Ponting replied to Gavaskar in the Australian way by saying "We all know the way he played his cricket, don't we?  If he is talking about us, what about the way India have played their cricket over the last few years?"

And now Gavaskar has again stepped up to the challenge by saying "The Aussies could get whacked in a bar just as the late David Hookes was beaten up outside a bar"

Well.......I feel this is getting just too hot b/w the two . Just waiting for Ponting's reply........

Now what do you guys think about this? 
Is Gavaskar really justified in making these comments as we all know that the Aussies are'nt going to keep their mouth shut and they will surely re-attack.


----------



## abhi_10_20 (Mar 14, 2007)

I think its a one sided issue.....
no matter however they(OZ) play....
we Indians and even other countries hate them for their bad behaviour
on field.(forgot the Sharad Pawar issue?)


----------



## gofeddy (Mar 14, 2007)

abhi_10_20 said:
			
		

> I think its a one sided issue.....
> no matter however they(OZ) play....
> we Indians and even other countries hate them for their bad behaviour
> on field.(forgot the Sharad Pawar issue?)
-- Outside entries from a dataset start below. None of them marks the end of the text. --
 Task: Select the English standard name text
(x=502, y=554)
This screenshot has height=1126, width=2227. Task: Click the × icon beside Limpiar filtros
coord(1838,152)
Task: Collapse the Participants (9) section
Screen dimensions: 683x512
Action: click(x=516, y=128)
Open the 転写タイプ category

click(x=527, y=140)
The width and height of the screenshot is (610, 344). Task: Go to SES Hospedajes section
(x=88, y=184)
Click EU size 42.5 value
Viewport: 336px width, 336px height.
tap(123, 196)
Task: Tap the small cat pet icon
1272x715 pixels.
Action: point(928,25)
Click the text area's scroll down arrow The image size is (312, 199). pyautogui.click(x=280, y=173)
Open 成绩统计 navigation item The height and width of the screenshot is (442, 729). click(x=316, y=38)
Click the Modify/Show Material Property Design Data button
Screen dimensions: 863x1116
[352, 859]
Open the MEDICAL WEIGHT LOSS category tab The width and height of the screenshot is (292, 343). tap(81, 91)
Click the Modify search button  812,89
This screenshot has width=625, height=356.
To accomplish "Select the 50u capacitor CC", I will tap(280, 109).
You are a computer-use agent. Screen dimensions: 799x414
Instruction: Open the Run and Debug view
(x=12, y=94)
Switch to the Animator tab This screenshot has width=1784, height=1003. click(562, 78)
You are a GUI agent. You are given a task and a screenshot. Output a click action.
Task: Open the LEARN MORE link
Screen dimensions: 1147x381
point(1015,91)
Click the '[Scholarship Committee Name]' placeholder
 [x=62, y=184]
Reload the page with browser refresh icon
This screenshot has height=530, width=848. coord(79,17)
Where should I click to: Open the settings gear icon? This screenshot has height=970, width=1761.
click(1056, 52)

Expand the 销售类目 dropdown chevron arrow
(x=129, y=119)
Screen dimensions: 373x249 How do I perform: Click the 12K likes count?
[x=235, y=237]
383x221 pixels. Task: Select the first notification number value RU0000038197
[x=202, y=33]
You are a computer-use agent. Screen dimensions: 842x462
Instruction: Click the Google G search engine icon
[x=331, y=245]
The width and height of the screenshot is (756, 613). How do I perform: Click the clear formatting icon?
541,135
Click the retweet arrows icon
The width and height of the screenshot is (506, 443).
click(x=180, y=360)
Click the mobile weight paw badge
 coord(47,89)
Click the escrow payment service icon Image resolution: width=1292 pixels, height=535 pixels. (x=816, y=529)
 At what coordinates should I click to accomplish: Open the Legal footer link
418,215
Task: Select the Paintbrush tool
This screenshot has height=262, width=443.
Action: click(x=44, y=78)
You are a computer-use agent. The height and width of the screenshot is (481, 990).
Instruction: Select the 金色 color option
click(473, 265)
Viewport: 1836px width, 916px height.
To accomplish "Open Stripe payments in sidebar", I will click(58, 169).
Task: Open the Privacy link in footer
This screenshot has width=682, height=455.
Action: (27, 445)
Its not one-sided. Both are reacting pretty strongly to each other's comments. But I thought Gavaskar should not have started this. The OZ are always the same. 
Ahhh!!! Sharad Pawar. Man, what was he trying to do standing there on the podium while the Aussies were celebrating their first ICC Champions Trophy. He should have simply got off


----------



## abhi_10_20 (Mar 14, 2007)

no one's reacting......

and also with the World Cup heat on the head.....
even the news channels have forgotten the issue........

c'mon yaar, forget it and cheer up India..............


----------



## sysfilez (Mar 14, 2007)

yes forget the issue and carry on with the matches.


----------



## ambandla (Mar 14, 2007)

i think Gavaskar is trying to hit ponting mentally. Just the same way oz's used to give hilarious comments on teams visiting their country just to create mental stress on the other teams


----------



## uchiha.sasuke (Mar 14, 2007)

yaa ...who care for these arguments......atlast everyone will remember only the results of the world cup....and infield  performances of the teams


----------



## prateek_san (Mar 14, 2007)

well he did the right the thing by attacking ponting straight ........that has really sent alarms to the aussies as ponting reacted on gavasker's comment..


----------



## Stick (Mar 14, 2007)

All I want to say Pointing is not AS MEAN AS Sunil!


----------



## deepak.krishnan (Mar 14, 2007)

Stick said:
			
		

> All I want to say Pointing is not AS MEAN AS Sunil!


If he wasn't MEAN then he should have reacted to Sunil's comment in a neutral way!!!


----------